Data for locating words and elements
:::::

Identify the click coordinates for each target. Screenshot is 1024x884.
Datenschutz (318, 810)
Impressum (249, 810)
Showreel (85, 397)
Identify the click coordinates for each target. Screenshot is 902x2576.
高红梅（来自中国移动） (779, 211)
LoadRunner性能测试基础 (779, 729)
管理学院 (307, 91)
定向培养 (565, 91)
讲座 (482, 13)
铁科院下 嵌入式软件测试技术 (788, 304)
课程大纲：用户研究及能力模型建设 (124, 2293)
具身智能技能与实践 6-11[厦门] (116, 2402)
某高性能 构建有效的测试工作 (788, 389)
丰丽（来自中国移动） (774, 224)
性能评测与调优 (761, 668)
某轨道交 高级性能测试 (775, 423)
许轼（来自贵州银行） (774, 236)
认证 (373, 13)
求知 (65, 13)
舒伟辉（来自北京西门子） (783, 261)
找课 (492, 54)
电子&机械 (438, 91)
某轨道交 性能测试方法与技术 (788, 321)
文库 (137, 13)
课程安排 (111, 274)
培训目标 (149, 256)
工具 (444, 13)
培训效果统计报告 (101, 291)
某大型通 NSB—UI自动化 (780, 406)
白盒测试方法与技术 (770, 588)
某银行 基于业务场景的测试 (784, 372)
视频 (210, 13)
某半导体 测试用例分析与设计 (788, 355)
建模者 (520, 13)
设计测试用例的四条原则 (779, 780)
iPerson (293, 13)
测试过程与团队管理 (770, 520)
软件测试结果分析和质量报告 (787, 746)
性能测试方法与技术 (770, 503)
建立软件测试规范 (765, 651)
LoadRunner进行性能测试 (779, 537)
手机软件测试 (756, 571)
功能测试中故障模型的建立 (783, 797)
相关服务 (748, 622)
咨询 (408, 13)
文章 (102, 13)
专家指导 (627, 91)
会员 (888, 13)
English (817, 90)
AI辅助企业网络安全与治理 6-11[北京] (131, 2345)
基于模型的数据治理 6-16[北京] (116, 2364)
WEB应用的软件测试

:::::

• THE EXERCISE: Copy out every line of the records above, word for word, with nothing changed or left out.

• SOLUTION TO THE PROBLEM:
Identify the click coordinates for each target. Screenshot is 1024x884.
Datenschutz (318, 810)
Impressum (249, 810)
Showreel (85, 397)
Identify the click coordinates for each target. Screenshot is 902x2576.
高红梅（来自中国移动） (779, 211)
LoadRunner性能测试基础 (779, 729)
管理学院 (307, 91)
定向培养 (565, 91)
讲座 (482, 13)
铁科院下 嵌入式软件测试技术 (788, 304)
课程大纲：用户研究及能力模型建设 (124, 2293)
具身智能技能与实践 6-11[厦门] (116, 2402)
某高性能 构建有效的测试工作 (788, 389)
丰丽（来自中国移动） (774, 224)
性能评测与调优 (761, 668)
某轨道交 高级性能测试 (775, 423)
许轼（来自贵州银行） (774, 236)
认证 (373, 13)
求知 (65, 13)
舒伟辉（来自北京西门子） (783, 261)
找课 (492, 54)
电子&机械 (438, 91)
某轨道交 性能测试方法与技术 (788, 321)
文库 (137, 13)
课程安排 (111, 274)
培训目标 (149, 256)
工具 (444, 13)
培训效果统计报告 (101, 291)
某大型通 NSB—UI自动化 (780, 406)
白盒测试方法与技术 (770, 588)
某银行 基于业务场景的测试 (784, 372)
视频 (210, 13)
某半导体 测试用例分析与设计 (788, 355)
建模者 (520, 13)
设计测试用例的四条原则 (779, 780)
iPerson (293, 13)
测试过程与团队管理 (770, 520)
软件测试结果分析和质量报告 (787, 746)
性能测试方法与技术 (770, 503)
建立软件测试规范 (765, 651)
LoadRunner进行性能测试 (779, 537)
手机软件测试 (756, 571)
功能测试中故障模型的建立 (783, 797)
相关服务 (748, 622)
咨询 (408, 13)
文章 (102, 13)
专家指导 (627, 91)
会员 (888, 13)
English (817, 90)
AI辅助企业网络安全与治理 6-11[北京] (131, 2345)
基于模型的数据治理 6-16[北京] (116, 2364)
WEB应用的软件测试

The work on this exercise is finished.